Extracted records

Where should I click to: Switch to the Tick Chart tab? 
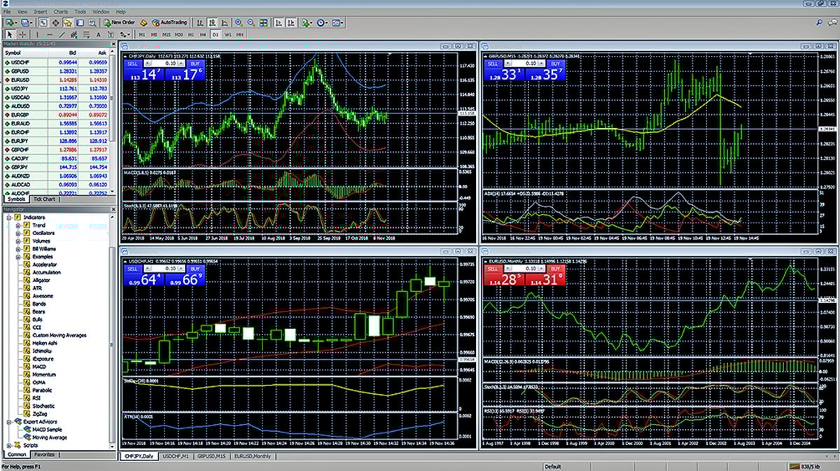[x=44, y=199]
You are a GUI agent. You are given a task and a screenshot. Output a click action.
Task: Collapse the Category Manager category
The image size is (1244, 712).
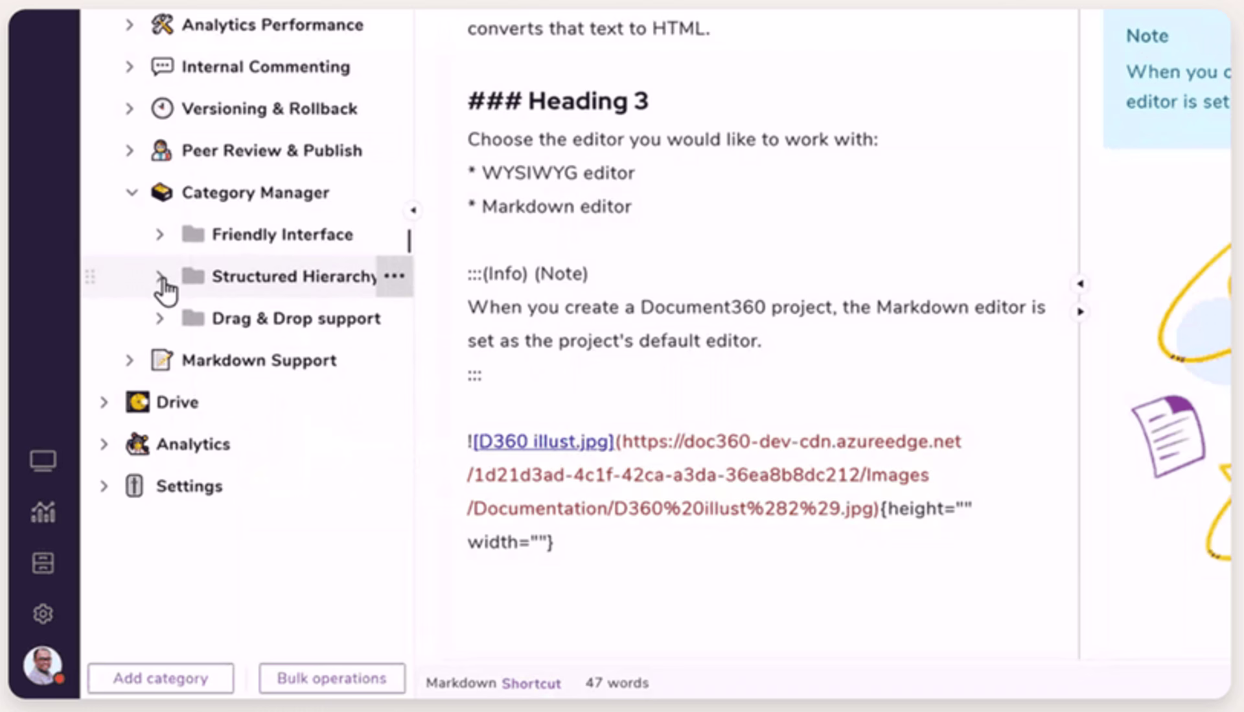(x=132, y=193)
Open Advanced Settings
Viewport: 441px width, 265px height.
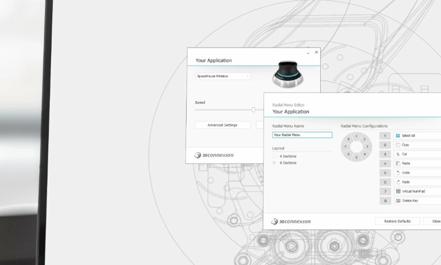(222, 125)
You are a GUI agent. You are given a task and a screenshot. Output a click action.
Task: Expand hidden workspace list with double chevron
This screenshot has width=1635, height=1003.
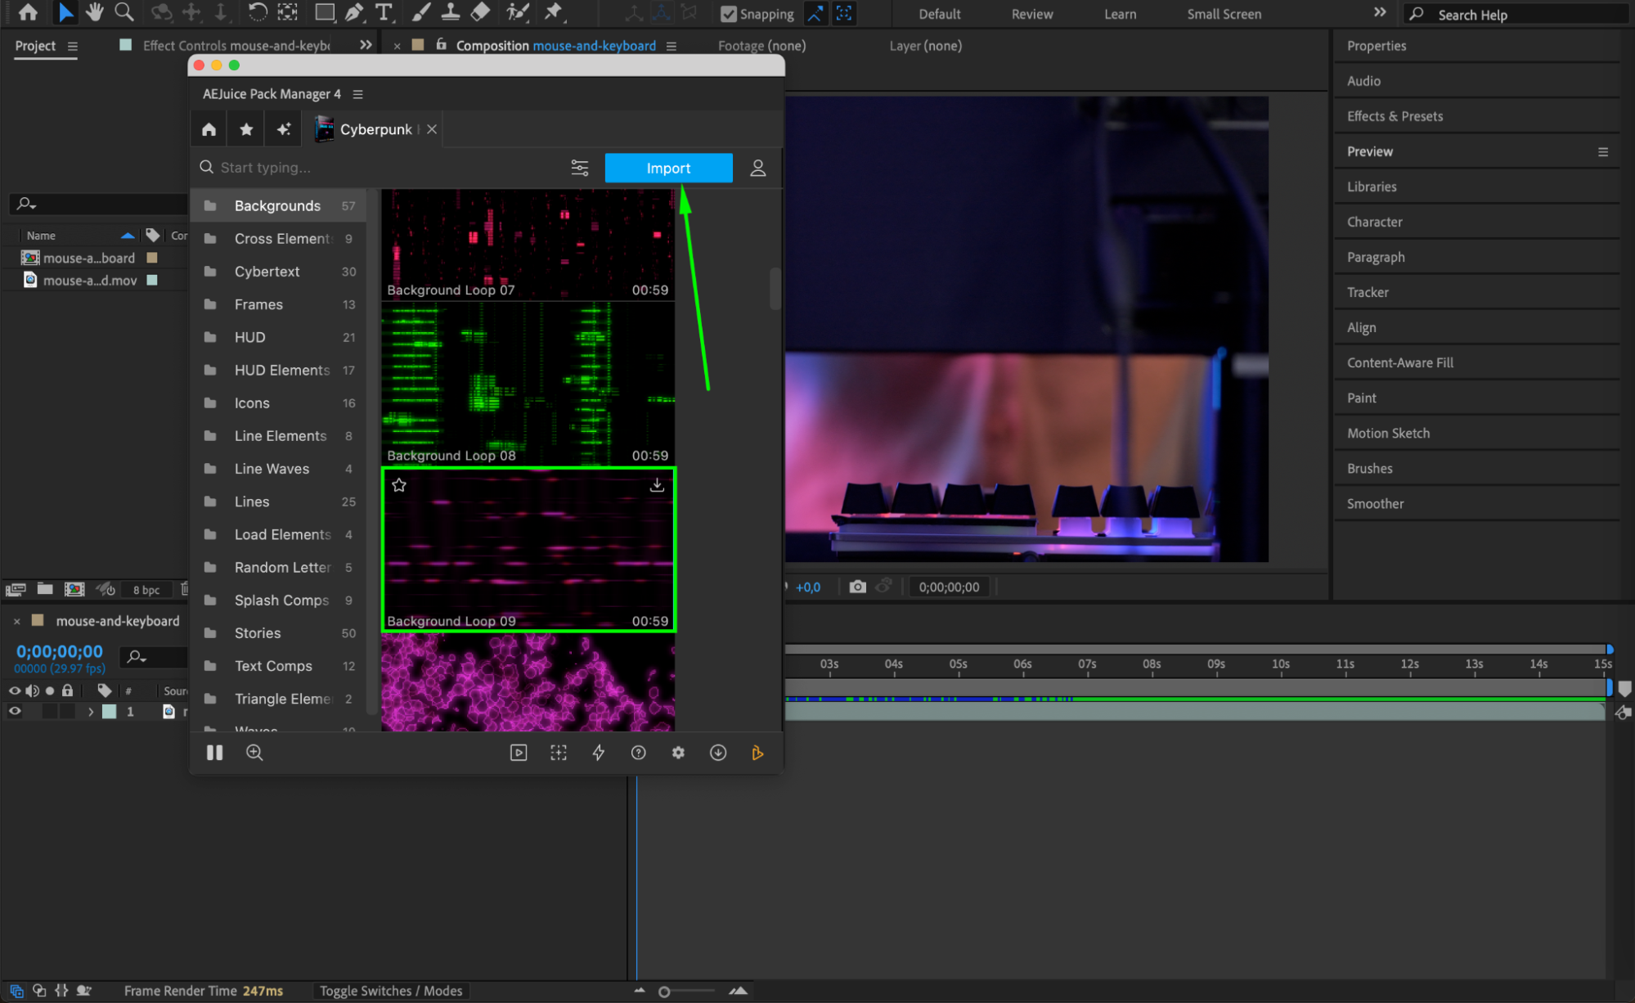[1380, 13]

*GIVEN REQUEST:* Put the material above into a two-column CSV with the headers "instruction" and "click_point". Use one row per request, with its text and its answer each in a single quoted field and line breaks replaced by spaces, and leave out the pictures.

*PROBLEM SOLUTION:*
instruction,click_point
"Where should I click to: Switch to the Tick Chart tab?","[x=44, y=199]"
"You are a GUI agent. You are given a task and a screenshot. Output a click action. Task: Collapse the Category Manager category The image size is (1244, 712).","(x=132, y=193)"
"Open Advanced Settings Viewport: 441px width, 265px height.","(222, 125)"
"You are a GUI agent. You are given a task and a screenshot. Output a click action. Task: Expand hidden workspace list with double chevron This screenshot has width=1635, height=1003.","[1380, 13]"